それよりも久々にライガと会えることに胸が躍っていた。
「(お、来た来た。サーバルキャットみたいな耳に水色の髪……やっぱりよく目立つなあ)」
地球人とフロリア星人の血が混じるライガにはフロリア星人の特徴である獣耳が存在する。
彼は普通の人間と同じような耳も持つが、本人曰く聞き取れる音域が異なるらしい。
また、人混みの中でも目立つ部位のため、集合する際の目印としても役立つ。
「すまん! 道が分からなくて遅れちまった!」
「大丈夫、リリーもさっき来たばかりだし。GPS頼りでもこの辺は走り辛いでしょ?」
スプリングフィールドに限らずオリエント連邦の都市は網の目状の道路を先に開通させた後、空き地を建物で埋めていくように発展しているため何かと迷いやすい。
「何回同じ曲がり角を走ったか忘れたぞ」
「それはともかく、直接会うってことは真面目な話なんでしょ?」
そう言いながらリリーは胸の下で腕を組む。
別に狙ってやったわけではないだろうが、その仕草によって彼女の豊満な胸が強調されることとなる。

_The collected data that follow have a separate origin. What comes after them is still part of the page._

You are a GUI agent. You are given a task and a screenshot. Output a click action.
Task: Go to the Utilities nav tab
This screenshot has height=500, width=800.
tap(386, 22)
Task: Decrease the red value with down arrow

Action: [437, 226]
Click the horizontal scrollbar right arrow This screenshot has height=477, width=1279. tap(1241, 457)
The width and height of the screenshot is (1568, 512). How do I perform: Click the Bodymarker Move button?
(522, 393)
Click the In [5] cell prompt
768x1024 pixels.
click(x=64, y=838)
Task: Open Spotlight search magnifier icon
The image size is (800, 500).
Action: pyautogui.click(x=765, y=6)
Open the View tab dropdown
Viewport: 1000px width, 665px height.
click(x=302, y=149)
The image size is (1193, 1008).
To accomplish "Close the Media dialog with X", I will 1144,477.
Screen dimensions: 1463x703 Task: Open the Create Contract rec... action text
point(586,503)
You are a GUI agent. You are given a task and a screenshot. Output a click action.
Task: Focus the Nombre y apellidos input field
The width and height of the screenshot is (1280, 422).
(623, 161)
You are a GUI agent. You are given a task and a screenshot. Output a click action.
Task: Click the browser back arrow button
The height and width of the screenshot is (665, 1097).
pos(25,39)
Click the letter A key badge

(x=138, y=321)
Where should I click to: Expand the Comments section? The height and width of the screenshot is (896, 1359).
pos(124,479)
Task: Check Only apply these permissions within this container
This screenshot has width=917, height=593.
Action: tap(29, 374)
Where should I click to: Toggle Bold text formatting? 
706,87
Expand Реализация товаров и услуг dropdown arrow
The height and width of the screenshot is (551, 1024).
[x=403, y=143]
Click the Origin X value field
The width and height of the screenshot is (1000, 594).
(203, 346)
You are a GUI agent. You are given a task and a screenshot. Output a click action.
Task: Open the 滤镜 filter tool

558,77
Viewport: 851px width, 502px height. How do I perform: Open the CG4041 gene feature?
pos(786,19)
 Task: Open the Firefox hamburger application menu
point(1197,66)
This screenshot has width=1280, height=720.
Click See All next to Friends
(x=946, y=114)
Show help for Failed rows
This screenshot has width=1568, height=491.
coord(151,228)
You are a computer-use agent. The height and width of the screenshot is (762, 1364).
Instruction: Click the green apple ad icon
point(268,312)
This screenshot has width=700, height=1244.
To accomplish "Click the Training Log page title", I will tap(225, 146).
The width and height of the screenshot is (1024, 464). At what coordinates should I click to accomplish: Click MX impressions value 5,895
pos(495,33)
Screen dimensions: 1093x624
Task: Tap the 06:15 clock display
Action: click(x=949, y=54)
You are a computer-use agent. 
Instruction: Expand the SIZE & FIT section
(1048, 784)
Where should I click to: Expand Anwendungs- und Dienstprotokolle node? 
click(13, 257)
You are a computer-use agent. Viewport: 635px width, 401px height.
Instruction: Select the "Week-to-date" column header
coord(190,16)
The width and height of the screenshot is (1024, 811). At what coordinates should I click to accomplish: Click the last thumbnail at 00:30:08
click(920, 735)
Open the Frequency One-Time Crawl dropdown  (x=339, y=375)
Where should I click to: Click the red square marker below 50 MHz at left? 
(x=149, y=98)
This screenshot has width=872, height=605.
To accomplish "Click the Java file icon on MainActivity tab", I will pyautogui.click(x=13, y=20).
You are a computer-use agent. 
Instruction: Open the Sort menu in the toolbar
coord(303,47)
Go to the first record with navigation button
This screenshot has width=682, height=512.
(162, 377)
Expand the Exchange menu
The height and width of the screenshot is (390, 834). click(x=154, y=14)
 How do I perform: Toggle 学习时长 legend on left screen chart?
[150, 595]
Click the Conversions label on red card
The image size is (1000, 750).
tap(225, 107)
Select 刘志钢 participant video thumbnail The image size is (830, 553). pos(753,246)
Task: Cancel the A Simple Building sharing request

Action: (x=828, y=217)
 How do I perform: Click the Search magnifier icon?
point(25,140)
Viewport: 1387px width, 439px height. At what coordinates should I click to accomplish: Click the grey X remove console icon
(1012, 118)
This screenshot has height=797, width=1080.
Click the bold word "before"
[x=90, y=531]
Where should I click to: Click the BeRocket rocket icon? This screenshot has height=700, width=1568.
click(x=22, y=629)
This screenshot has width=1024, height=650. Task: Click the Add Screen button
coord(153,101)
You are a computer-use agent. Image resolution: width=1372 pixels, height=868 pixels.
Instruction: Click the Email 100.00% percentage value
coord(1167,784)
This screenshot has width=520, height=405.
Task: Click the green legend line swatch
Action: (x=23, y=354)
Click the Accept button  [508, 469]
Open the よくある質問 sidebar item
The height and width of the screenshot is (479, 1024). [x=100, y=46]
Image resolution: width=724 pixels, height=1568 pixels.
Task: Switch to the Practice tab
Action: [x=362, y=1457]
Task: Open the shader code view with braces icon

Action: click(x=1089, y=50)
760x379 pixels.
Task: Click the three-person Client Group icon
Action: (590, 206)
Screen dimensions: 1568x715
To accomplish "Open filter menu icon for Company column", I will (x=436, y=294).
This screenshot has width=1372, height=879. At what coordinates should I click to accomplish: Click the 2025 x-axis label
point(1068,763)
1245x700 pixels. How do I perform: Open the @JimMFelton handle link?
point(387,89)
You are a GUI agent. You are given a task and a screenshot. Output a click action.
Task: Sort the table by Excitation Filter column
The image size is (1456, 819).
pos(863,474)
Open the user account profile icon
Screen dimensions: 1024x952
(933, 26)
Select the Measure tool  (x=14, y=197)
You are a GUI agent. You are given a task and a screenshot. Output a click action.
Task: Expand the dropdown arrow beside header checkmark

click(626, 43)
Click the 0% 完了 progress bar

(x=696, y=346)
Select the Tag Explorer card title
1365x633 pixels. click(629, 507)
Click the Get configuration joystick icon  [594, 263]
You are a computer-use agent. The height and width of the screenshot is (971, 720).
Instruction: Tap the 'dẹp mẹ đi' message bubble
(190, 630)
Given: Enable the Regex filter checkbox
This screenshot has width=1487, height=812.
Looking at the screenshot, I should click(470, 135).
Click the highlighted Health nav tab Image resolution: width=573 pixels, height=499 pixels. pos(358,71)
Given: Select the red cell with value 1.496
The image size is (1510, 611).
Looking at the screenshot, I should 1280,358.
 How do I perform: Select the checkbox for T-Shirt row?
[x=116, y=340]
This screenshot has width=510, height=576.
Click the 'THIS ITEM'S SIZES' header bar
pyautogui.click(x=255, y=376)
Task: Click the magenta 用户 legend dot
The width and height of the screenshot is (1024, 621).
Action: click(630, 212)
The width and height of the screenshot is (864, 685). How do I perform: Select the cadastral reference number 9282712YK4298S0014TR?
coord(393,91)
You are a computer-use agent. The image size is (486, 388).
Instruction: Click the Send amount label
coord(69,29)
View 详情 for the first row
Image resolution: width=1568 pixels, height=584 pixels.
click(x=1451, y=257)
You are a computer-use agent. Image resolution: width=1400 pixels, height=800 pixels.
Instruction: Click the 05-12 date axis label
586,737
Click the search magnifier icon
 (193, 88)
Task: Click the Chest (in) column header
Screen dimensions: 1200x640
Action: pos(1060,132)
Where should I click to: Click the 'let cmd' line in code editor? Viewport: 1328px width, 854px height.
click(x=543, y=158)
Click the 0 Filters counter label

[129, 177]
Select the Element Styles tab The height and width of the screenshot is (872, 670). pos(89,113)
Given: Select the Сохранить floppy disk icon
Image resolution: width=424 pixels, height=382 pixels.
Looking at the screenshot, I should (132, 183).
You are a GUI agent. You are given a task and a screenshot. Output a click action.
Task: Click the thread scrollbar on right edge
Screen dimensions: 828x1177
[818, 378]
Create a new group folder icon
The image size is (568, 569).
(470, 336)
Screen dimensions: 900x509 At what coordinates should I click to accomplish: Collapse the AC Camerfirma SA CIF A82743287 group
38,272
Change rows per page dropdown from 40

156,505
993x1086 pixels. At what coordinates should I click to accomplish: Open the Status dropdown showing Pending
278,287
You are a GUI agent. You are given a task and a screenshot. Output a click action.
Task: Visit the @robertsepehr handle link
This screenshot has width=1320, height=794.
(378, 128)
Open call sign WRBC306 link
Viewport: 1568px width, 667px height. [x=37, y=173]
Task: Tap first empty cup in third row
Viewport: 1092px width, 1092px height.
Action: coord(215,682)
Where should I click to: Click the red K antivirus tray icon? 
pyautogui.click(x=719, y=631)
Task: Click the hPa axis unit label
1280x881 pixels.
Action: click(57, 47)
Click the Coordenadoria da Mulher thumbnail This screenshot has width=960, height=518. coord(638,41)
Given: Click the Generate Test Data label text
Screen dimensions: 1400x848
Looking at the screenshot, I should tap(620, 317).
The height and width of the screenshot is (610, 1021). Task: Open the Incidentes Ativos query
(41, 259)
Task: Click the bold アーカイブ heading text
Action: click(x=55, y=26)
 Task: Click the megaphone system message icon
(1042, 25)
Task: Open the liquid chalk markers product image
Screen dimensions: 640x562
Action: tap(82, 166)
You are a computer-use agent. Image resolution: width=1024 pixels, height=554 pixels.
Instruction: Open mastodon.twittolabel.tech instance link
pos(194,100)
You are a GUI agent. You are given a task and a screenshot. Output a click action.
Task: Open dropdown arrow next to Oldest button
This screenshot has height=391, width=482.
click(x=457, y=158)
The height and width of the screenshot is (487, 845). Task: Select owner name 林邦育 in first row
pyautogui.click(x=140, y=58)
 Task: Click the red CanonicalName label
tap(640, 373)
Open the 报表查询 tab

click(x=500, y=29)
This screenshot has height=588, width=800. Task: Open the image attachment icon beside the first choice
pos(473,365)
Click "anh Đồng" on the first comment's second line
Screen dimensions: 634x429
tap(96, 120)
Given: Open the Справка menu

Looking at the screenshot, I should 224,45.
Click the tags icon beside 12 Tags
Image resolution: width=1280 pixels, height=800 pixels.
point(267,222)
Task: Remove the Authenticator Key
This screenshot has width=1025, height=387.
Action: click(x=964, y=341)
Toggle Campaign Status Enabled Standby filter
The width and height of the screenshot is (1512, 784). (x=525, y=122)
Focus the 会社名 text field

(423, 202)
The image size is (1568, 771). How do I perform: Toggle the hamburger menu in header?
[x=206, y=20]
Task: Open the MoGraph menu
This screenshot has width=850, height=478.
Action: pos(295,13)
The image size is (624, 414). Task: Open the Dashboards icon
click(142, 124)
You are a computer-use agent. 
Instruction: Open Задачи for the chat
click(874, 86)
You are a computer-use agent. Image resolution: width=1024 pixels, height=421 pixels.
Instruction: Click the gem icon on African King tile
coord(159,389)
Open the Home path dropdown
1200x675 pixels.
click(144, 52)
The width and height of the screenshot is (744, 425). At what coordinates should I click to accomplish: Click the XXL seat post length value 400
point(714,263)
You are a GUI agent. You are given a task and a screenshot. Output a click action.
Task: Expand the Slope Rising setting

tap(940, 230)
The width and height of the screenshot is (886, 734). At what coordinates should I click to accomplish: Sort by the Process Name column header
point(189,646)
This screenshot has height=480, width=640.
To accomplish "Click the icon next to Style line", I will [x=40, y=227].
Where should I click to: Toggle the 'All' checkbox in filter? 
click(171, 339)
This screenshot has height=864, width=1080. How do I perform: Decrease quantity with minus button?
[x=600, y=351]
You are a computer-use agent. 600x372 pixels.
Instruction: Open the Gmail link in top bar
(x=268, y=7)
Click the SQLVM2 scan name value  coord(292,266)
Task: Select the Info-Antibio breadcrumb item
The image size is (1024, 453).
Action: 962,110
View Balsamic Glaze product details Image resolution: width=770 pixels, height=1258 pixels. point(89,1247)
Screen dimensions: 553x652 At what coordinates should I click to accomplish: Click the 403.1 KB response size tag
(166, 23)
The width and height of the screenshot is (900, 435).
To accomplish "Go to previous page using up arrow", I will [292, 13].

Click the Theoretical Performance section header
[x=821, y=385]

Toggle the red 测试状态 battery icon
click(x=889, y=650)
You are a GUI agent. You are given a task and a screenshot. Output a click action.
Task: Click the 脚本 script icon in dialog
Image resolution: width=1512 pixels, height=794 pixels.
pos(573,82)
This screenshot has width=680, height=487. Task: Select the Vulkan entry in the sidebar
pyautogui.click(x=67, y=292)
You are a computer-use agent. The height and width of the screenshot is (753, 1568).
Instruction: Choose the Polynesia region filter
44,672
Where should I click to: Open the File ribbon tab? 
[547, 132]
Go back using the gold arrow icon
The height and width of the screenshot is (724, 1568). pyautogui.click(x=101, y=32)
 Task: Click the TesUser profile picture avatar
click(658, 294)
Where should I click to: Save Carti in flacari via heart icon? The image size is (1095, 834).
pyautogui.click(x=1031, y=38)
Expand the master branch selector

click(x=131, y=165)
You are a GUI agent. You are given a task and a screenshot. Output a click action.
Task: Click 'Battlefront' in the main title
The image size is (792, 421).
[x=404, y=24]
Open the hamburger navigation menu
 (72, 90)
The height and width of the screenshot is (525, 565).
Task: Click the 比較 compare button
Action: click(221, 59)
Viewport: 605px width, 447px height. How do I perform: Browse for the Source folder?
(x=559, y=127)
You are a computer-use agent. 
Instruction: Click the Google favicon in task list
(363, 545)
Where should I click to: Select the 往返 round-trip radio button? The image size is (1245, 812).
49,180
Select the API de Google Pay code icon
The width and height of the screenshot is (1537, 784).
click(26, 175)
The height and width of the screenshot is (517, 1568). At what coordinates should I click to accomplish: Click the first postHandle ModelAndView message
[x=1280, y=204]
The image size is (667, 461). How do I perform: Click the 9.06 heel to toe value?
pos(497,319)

幼い頃の姿しか覚えていないライガには十分すぎる刺激だったが、彼は色々と湧き上がるモノを我慢して話を続ける。
「ああ、だから近くの店にでも―」
次の瞬間、言葉を遮るように空から降り注いだ一条の光線が広場の時計台を貫いた。
突然の出来事に人々が驚く中、サンリゼでライガとレガリアを襲った例の所属不明機―バイオロイドが広場へと降り立つ。
「来やがったな、例の奴らめ!」
即座に危険だと判断したライガはリリーを庇うように前へ出る。
「あいつら……ニュースで言ってた連中だ!」
「リリー! 伏せろっ!!」
叫ぶと同時にライガがリリーを伏せさせると、すぐ近くをレーザーが掠めていく。
レーザーの熱と光が二人を襲ったが、出力が低かったためか大事には至らなかった。
だが、2射目は威嚇射撃では済まないだろう。
「クソっ、逃げるぞ! 絶対に手を離すな!」
「ええ!? ちょ、ちょっと待ってよ!」
状況を飲み込めていないリリーの腕を掴み、ライガは自分の車へ向かってひたすら走った。
幼い時に誓った「必ず君を守れる大人になる」という約束を果たすため……。
GPS
劇中で言うGPSとは所謂「カーナビ」のことも指す。